Jeff Storey
Jeff Storey

Reputation: 57222

Smaller scale Java distributed programming

I'm learning a bit more about hadoop and its applications, and I understand it is geared toward massive datasets and large files. Let's say I had an application in which I was processing a relatively small number of files (say 100k), which isn't a huge number for something like hadoop/hdfs. However, it does take a macro amount of time to run on a single machine, so I'd like to distribute the process.

The problem can be broken down into a map reduce style problem (e.g. each of the files can be processed independently and then I can aggregate the results). I'm open to using infrastructure such as Amazon EC2, but I'm not so sure about what technologies to be exploring for actually aggregating the results of the process. Seems like hadoop might be a bit overkill here.

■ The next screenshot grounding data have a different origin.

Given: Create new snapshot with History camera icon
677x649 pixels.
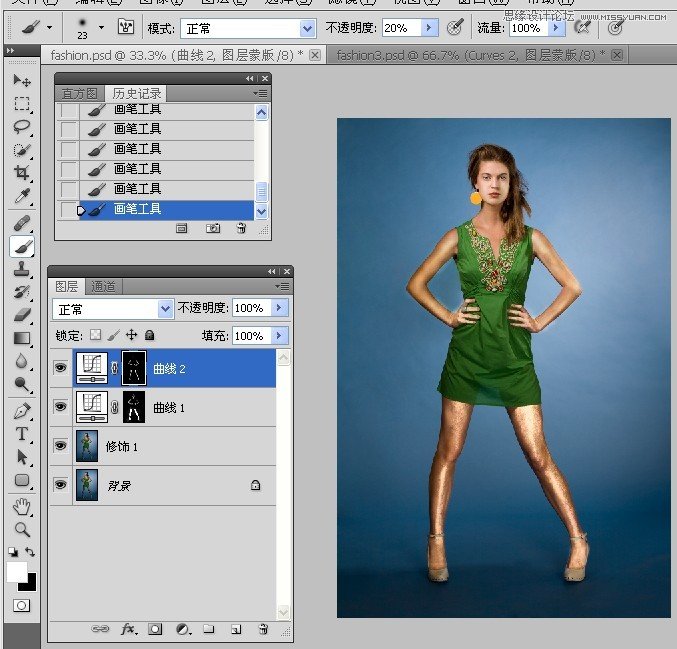Looking at the screenshot, I should 213,228.
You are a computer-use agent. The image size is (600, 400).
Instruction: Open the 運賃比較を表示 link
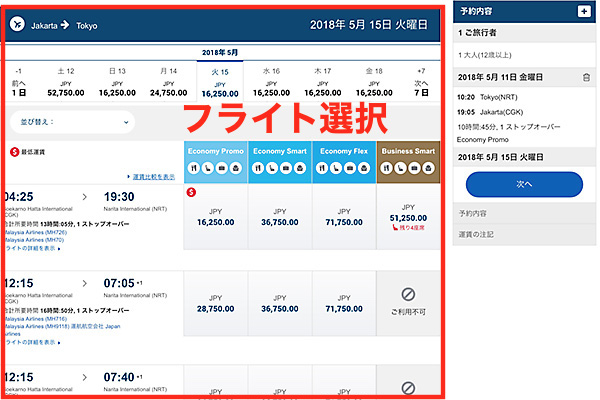point(153,176)
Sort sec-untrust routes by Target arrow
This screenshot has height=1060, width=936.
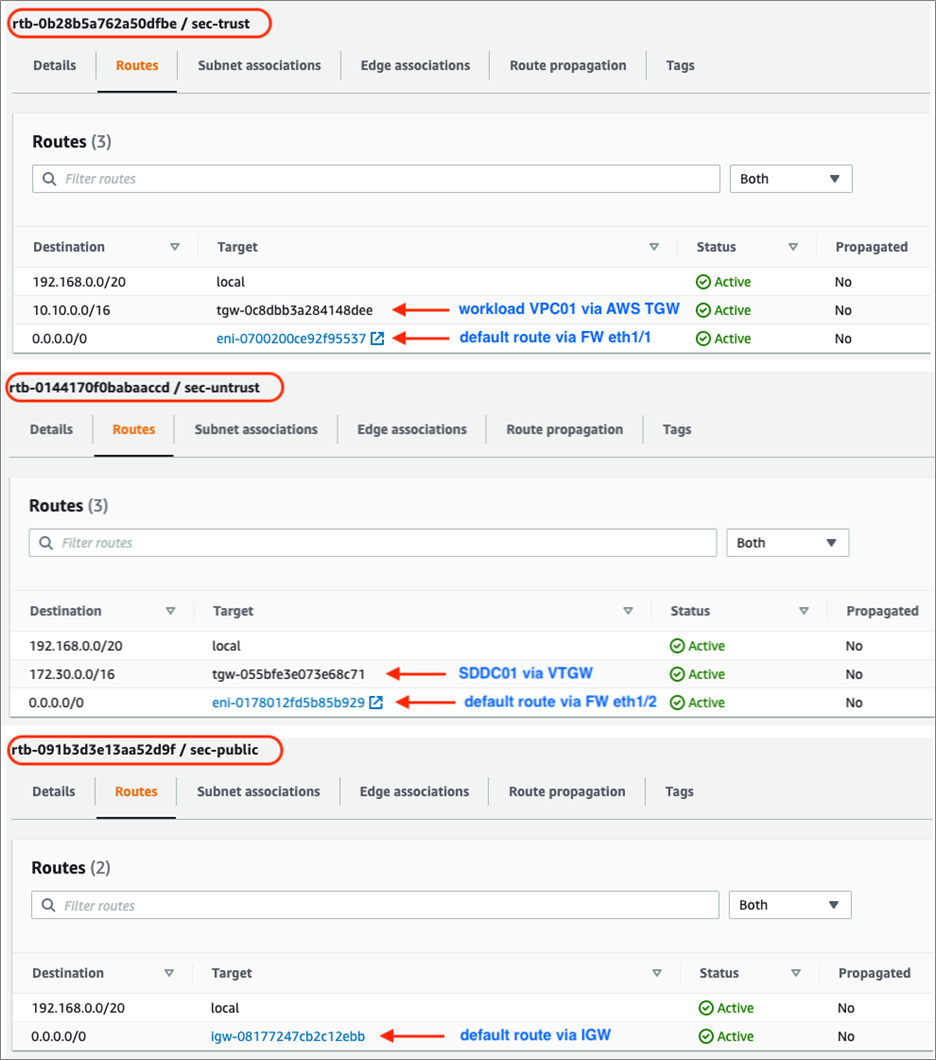[628, 611]
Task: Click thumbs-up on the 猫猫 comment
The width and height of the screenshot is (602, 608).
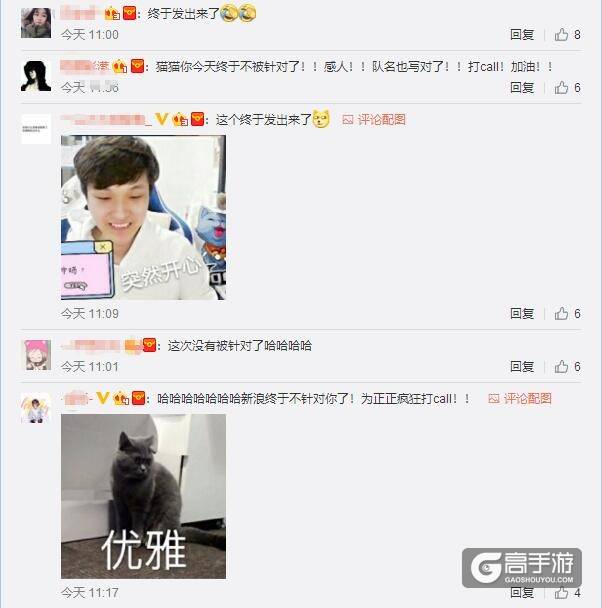Action: tap(561, 88)

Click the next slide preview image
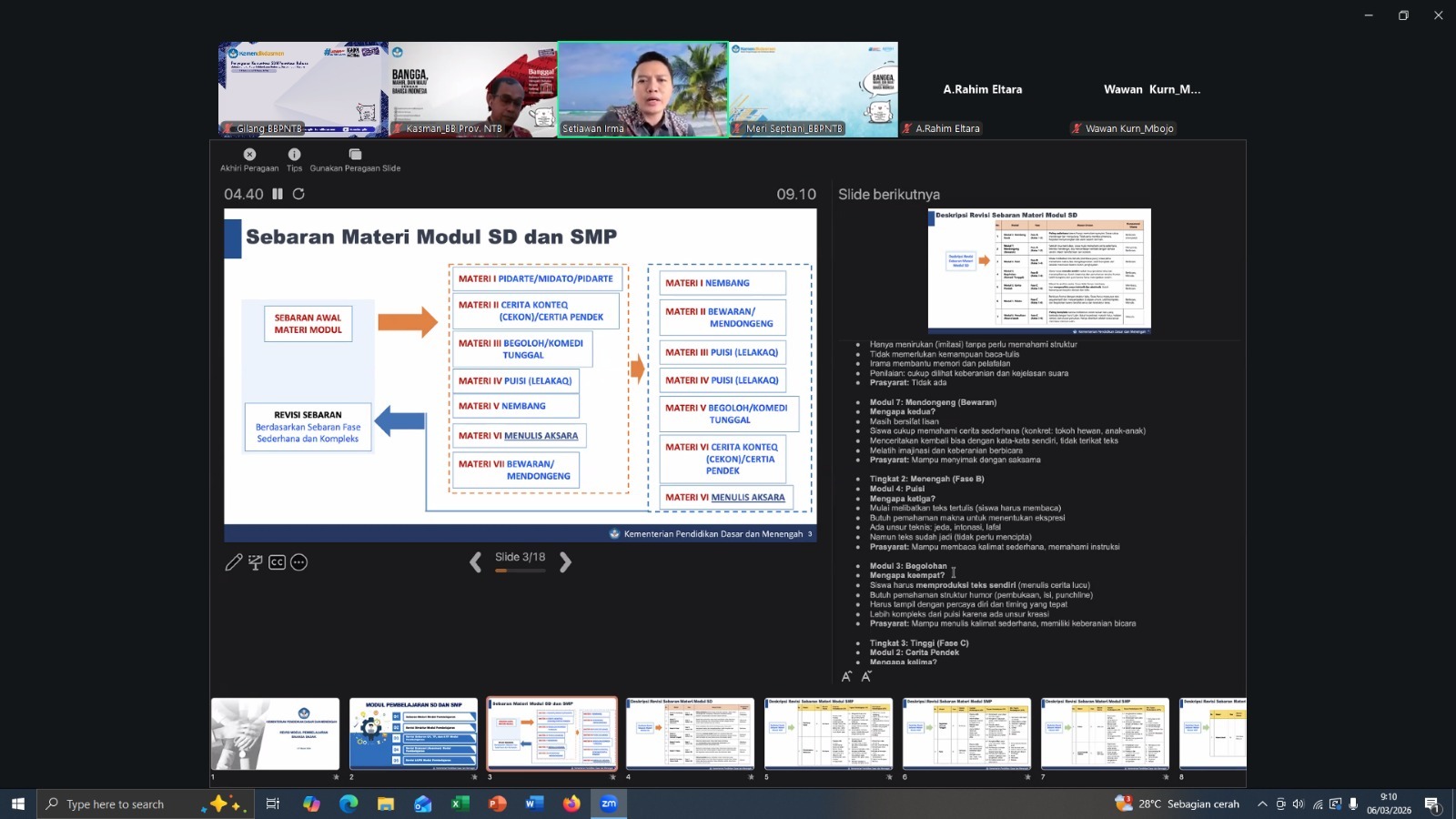(1039, 269)
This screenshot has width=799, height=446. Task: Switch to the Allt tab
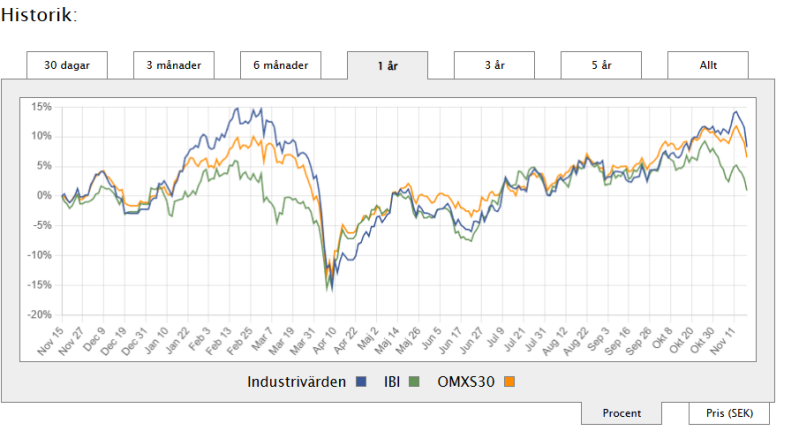click(708, 65)
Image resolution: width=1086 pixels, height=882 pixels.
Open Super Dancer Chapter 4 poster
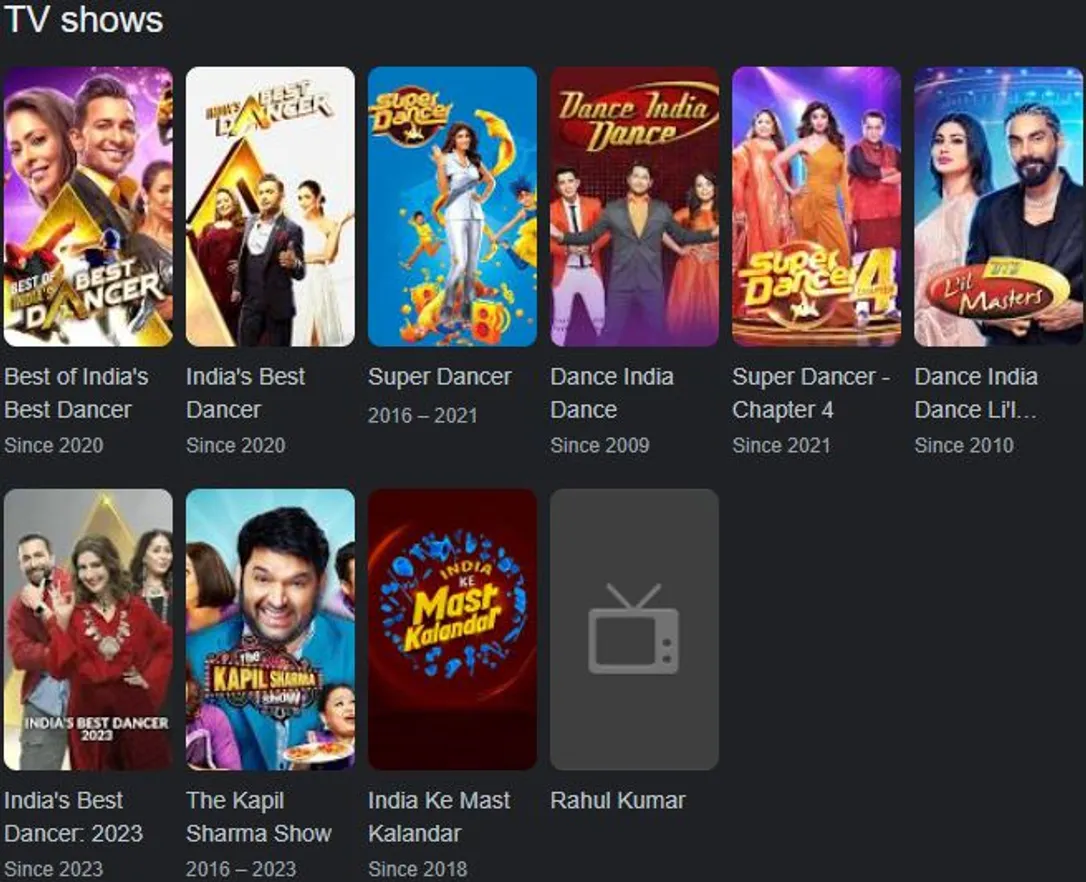[x=817, y=206]
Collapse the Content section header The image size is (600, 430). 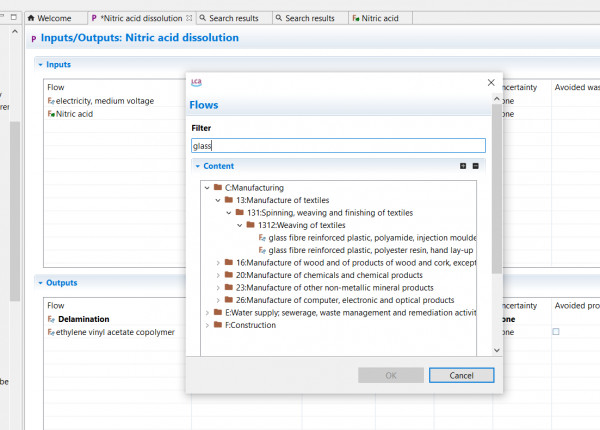(198, 166)
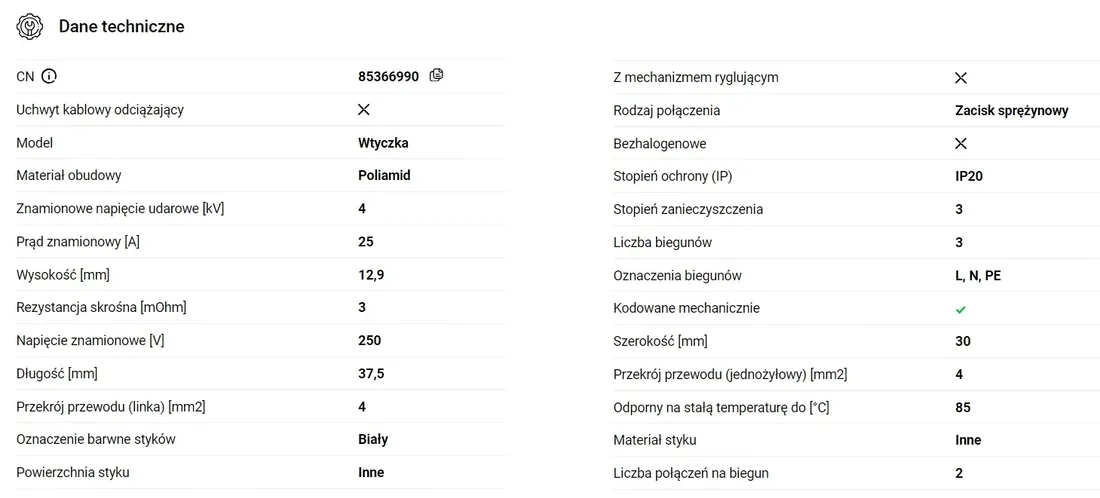The width and height of the screenshot is (1100, 498).
Task: Select the Wtyczka model value
Action: [x=383, y=143]
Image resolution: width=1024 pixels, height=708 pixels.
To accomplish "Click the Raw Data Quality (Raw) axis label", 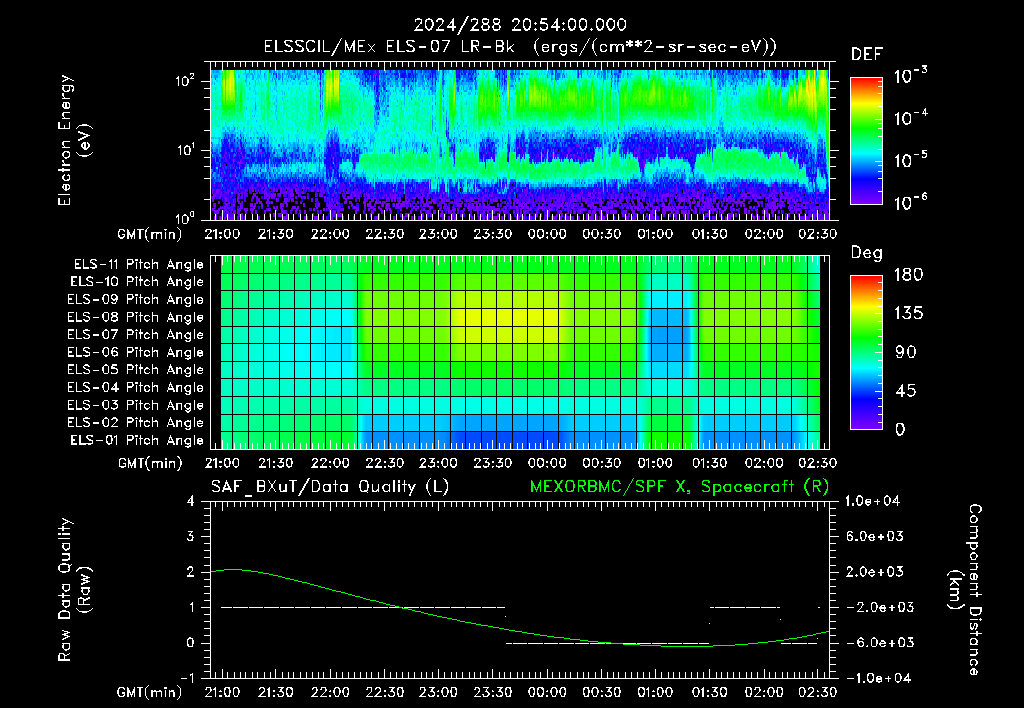I will tap(74, 590).
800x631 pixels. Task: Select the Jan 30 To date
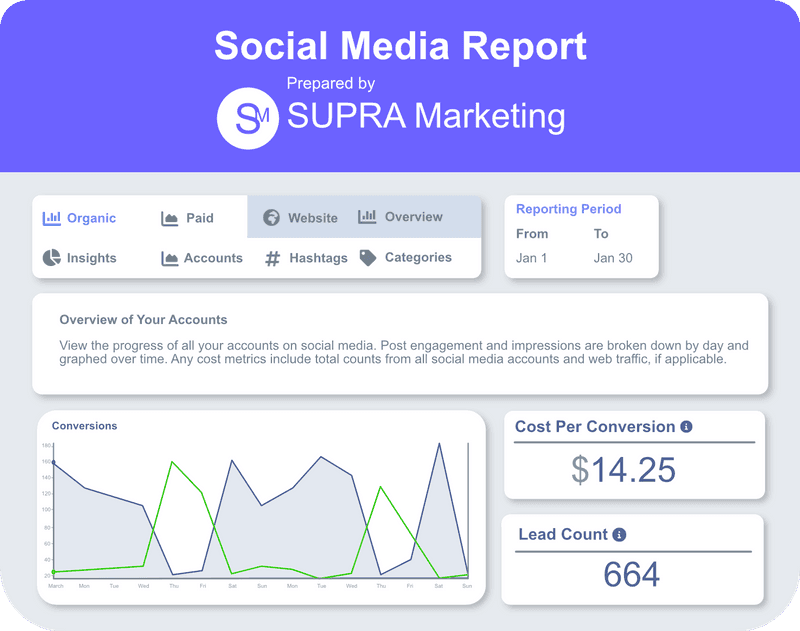coord(613,258)
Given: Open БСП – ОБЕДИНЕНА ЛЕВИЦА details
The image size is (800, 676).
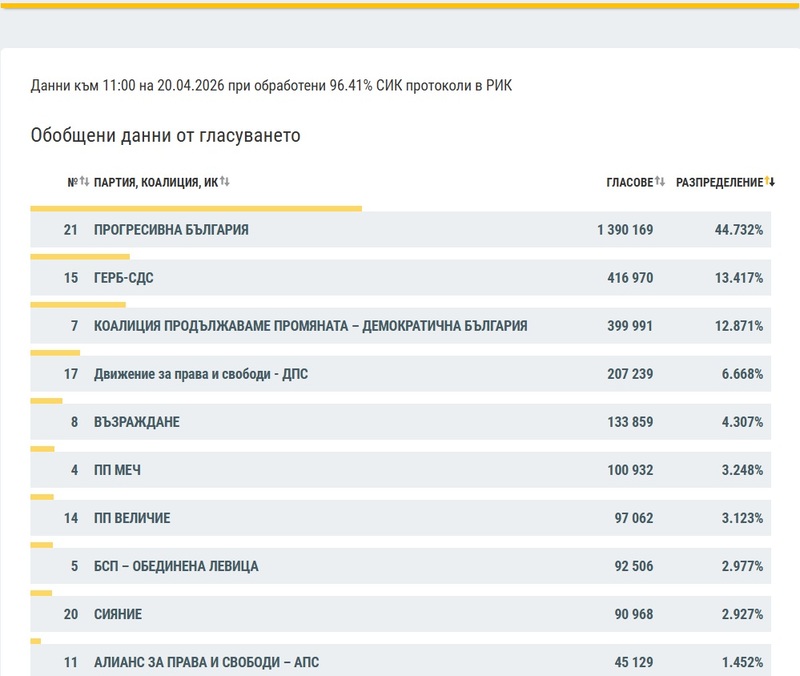Looking at the screenshot, I should [178, 566].
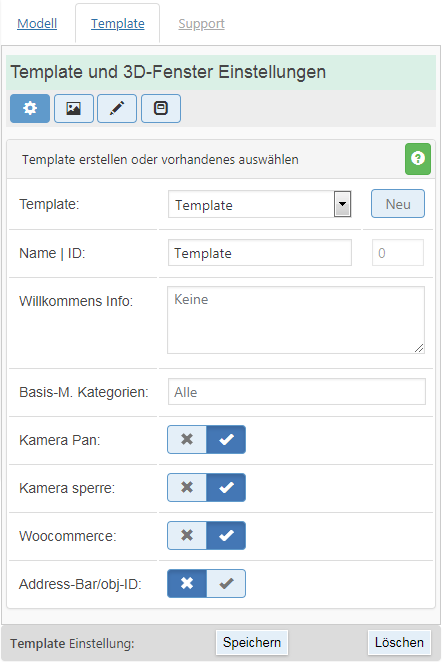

Can anyone provide guidance on this type of problem?

Upvotes: 1

Views: 239

Answers (1)

Chris Shain
Chris Shain

Reputation: 51369

First off, you may want to reconsider your assumption that you can't combine files. Even images can be combined- you just need to figure out how to do that in a way that allows you to break them out again in your mappers. Combining them with some sort of sentinel value or magic number between them might make it possible to turn them into one giant file.

Other options include HBase, where you could store the images in cells. HBase also has a built-in TableMapper and TableReducer, and can store the results of your processing alongside the raw data in a semi-structured way.

EDIT: As for the "is Hadoop overkill" question, you need to consider the following:

  1. Hadoop adds at least one machine of overhead (the HDFS NameNode). You typically dont want to store data or run jobs on that machine, since it is a SPOF.

  2. Hadoop is best suited for processing data in batch, with relatively high latency. As @Raihan mentions, there are several other FOSS distributed compute architectures that may server your needs better if you need realtime or low-latency results.

  3. 100k files isn't so very few. Even if they are 100k each, that's 10GB of data.

  4. Other than the above, Hadoop is a relatively low-overhead way of approaching distributed computing problems. It has a huge, helpful community behind it, so you can get help quickly if you need it. And it is focused on running on cheap hardware and a free OS, so there really isnt any significant overhead.

In short, I'd try it before you discard it for something else.